III. An example of the use of this method

A recent study carried out jointly by the Institute of Public Policies and ISM Corum under the aegis of DARES is one of the first large-scale studies to provide an overview of inequalities in access to employment according to gender and origin in the French labour market́ (Dares IPP and ISM Corum, 2021a and 2021b)). These results confirm that ethnic discrimination is both strong and cross-cutting across all the occupations studied, leading to a penalty of around 30% in the chances of receiving a positive response. This study also highlights the lack of discrimination linked to the gender of the applicant, suggesting that, contrary to a persistent received idea, the strong career inequalities that exist on the labour market between men and women cannot be attributed to hiring decisions.

IV. What are the criteria for judging the quality of the mobilisation of this method?

The level of the callback rate for a given type of application provides little information about the functioning of the labour market. The results of a correspondence study are rather based on comparisons of callback rates between different types of applications. These comparisons will only manage to detect the difference in success of different types of applicants if the callback rate among reference applications is sufficiently high.

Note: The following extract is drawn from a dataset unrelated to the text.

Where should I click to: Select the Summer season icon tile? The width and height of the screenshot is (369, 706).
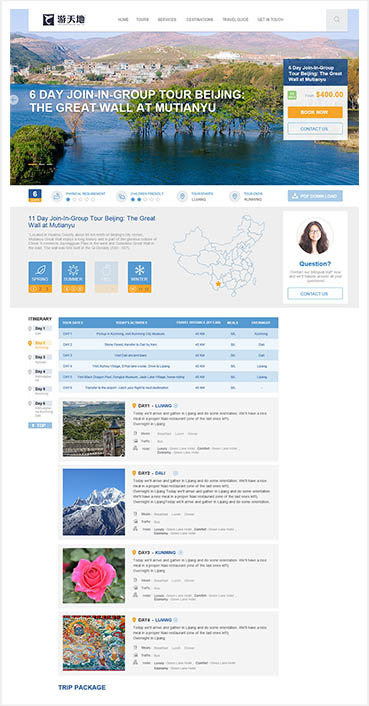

The variations in the socio-demographic characteristics of applicants are introduced through their identity, which is assumed to affect employers’ perceptions. To ensure this, it is increasingly common in testing studies to first run a preliminary survey in which a sample of respondents is asked to associate a gender and/or origin with each of the identities presented to them. This survey provides an empirical measure of the quality of the perceptions induced by the identities, and can be used to select the identities included in the study by retaining those whose perceptions are most consistent with the desired group. Such a survey can also be an opportunity to collect additional information on the perceived profile of the identities presented: recent work shows that identities convey many stereotypes linked, for example, to social class or area of residence, which may contribute to the observed differences in success of applications from different categories (Gaddis, 2017).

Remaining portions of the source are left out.